Energy per atom (in eV/atom)

<atomic-forces>

Vector

Atomic forces (in eV/A)

<bulk-modulus>

Scalar

Bulk modulus (in GPa)

<pressure>

Scalar

Hydrostatic pressure (in Bar)

<pxx>

Scalar

\(xx\) component of stress tensor (1st component in Voigt notation, in Bar)

<pyy>

Scalar

\(yy\) component of stress tensor (2nd component in Voigt notation, in Bar)

<pzz>

Scalar

\(zz\) component of stress tensor (3rd component in Voigt notation, in Bar)

<pyz>

Scalar

\(yz\) component of stress tensor (4th component in Voigt notation, in Bar)

<pxz>

Scalar

\(xz\) component of stress tensor (5th component in Voigt notation, in Bar)

<pxy>

Scalar

\(xy\) component of stress tensor (6th component in Voigt notation, in Bar)

<Cij>

Scalar

Stiffness tensor in Voigt notation; i and j are integers between 1 and 6; e.g. <C11>, <C12> etc. (in GPa)

The calculation of elastic properties, in particular of both “clamped ion” and “relaxed ion” elastic constants for a hexagonal lattice structure, is demonstrated in examples [1] and [2].

Derived properties

Derived properties are not directly linked to a structure, but may be calculated from the properties of one or multiple structures.
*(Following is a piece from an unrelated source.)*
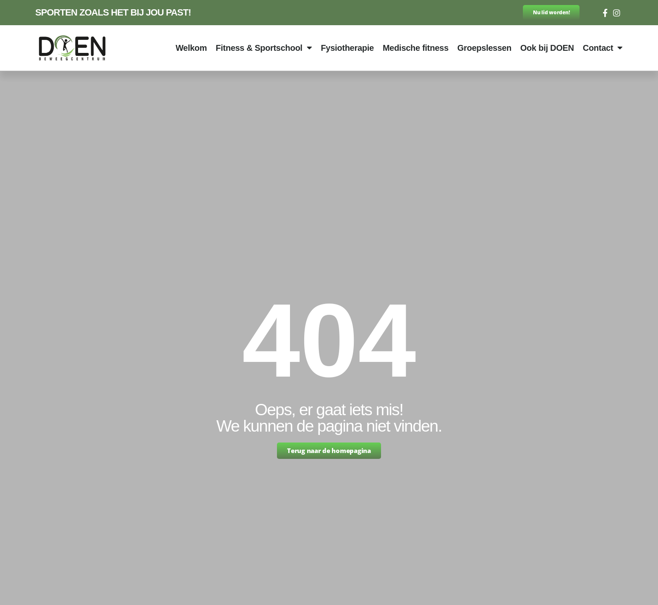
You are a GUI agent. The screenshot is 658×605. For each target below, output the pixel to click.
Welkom (191, 47)
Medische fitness (416, 47)
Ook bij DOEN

This allows one to fit to properties such as defect formation energies, surface energies and energy differences between different crystal structures. Even complicated properties like dislocation cores and phonon frequencies could be in principle represented.

The following code snippet demonstrates the general format:

<derived-properties>
  <derived-property id="bccFe-Ev" unit="eV" fit="true" target="2.1" relative-weight="1"
                 equation="[Vac.total-energy] - 127*[bcc-Fe.atomic-energy] "/>
</derived-properties>

Here, the vacancy formation energy in BCC Fe is calculated by substracting the atomic energy of 127 Fe atoms from the total energy of a supercell containing a vacancy. Derived properties are defined in a separate xml block below the structure definitions. They can be grouped in the same way as structures. Usage of derived properties is demonstrated in this example.

Compared to “normal” properties, a derived property features two additional attributes:

  • id: The name of the derived property.

  • equation: The equation is parsed by the math parser and used to calculate the value of the derived property. Structure properties are referred to using the format [structure.property].